In their review of Bop Till You Drop, High Fidelity magazine said that Cooder had "taken the giant cohesive step
merging his gospel-tinged vocals, Latin American guitar touches, and love of American r&b to form a new whole that's much more than the sum of its parts." Music Week thought that "Bop Till You Drop" was "arguably his best to date" and called the sound quality from the digital recording process "excellent". They also highlighted Cooder's duet with Chaka Khan on the song "Don't You Mess Up A
Good Thing", which the publication thought would be a "good single". Writing for Sounds magazine, Peter Silverton said that he was "initially a little thrown by the texture of the sound" and had expected Cooder's album to sound "harsh, driving and fraying a little round the edges", with the end product sounding "cleaner" in sound quality than what he anticipated.

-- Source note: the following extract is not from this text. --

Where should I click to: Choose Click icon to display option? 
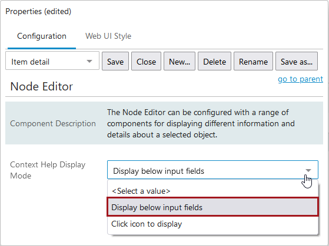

DownBeat gave the album a five-star rating and felt that Cooder interpreted and blended the genres of rhythm and blues and gospel music with "near-scholarly dedication, though without the pretensions and/or cooption to which those lighter-skinned champions of ethnic musics sometimes fall prey." In a retrospective review of the album, Brett Hartenbach of AllMusic expressed some criticism regarding the digital recording:

Cooder and his excellent band, which includes the rhythm section of Tim Drummond and Jim Keltner along with guitarist David Lindley, understand the material and are more than capable of laying down a decent groove, but something must have gotten lost in translation from what was played to what came across on the recording. There's a thinness to the tracks that undermines the performances, which according to Cooder is due to the digital recording.

Professional ratings
Review scores
| Source | Rating |
| AllMusic | Star |
| Christgau's Record Guide | B+ |
| DownBeat | Star |
| MusicHound Rock: The Essential Album Guide | Star Half star |
| Music Week | Star |
| Rolling Stone | (favorable) |

== Track listing ==

| No. | Title | Writer(s) | Length |
|---|---|---|---|
| 1. | "Little Sister" | Doc Pomus; Mort Shuman; | 3:49 |
| 2. | "Go Home, Girl" | Arthur Alexander | 5:10 |
| 3. | "The Very Thing That Makes You Rich (Makes Me Poor)" | Sidney Bailey | 5:32 |
| 4. | "I Think It's Going to Work Out Fine" | Rose Marie McCoy; Sylvia McKinney; | 4:43 |
| 5. | "Down in Hollywood" | Ry Cooder; Tim Drummond; | 4:14 |
| 6. | "Look at Granny Run Run" | Jerry Ragovoy; Mort Shuman; | 3:09 |
| 7. | "Trouble, You Can't Fool Me" | Frederick Knight; Aaron Varnell; |  |
| 8. | "Don't Mess Up a Good Thing" | Oliver Sain | 4:08 |
| 9. | "I Can't Win" | Lester Johnson; Clifton Knight; Dave Richardson; | 4:16 |

== Personnel ==
=== Musicians ===

- Jimmy Adams – backing vocals (3, 7)
- Ronnie Barron – organ (5), guitar (8)
- Ry Cooder – guitars, mandolin, lead vocals, backing vocals, producer
- Tim Drummond – bass guitar
- Cliff Givens – backing vocals (3)
- Rev. Patrick Henderson – organ (2)
- Milt Holland – percussion, drums
- Bill Johnson – backing vocals (3)
- Herman Johnson – backing vocals (1, 9)
- Jim Keltner – drums
- Chaka Khan – vocals (5, 8)
- Bobby King – vocals (5, 9), backing vocals (1, 2, 3, 7)
- David Lindley – guitar, mandolin
- Randy Lorenzo – backing vocals (2)
- George "Biggie" McFadden – backing vocals (7)
- Simon Pico Payne – backing vocals (3)
- Greg Prestopino – backing vocals (3)

=== Technical ===

- Loyd Clifft – assistant engineer
- David Alexander – photography
- Vicki Fortson – production coordination
- Lee Herschberg – engineer
- David Kraai – technical support
- Penny Ringwood – production coordination
- Mike Salisbury – design

==Charts==

===Weekly charts===

| Chart (1979–80) | Peak position |
|---|---|
| Australian Albums (Kent Music Report) | 7 |
| Canada Top Albums/CDs (RPM) | 92 |
| Dutch Albums (Album Top 100) | 30 |
| New Zealand Albums (RMNZ) | 7 |
| Norwegian Albums (VG-lista) | 10 |
| Swedish Albums (Sverigetopplistan) | 25 |
| US Billboard 200 | 62 |

===Year-end charts===

| Chart (1980) | Position |
|---|---|
| New Zealand Albums (RMNZ) | 29 |

==Certifications==

| Region | Certification | Certified units/sales |
| Australia (ARIA) | Platinum | 70,000^{^} |
^{^} Shipments figures based on certification alone.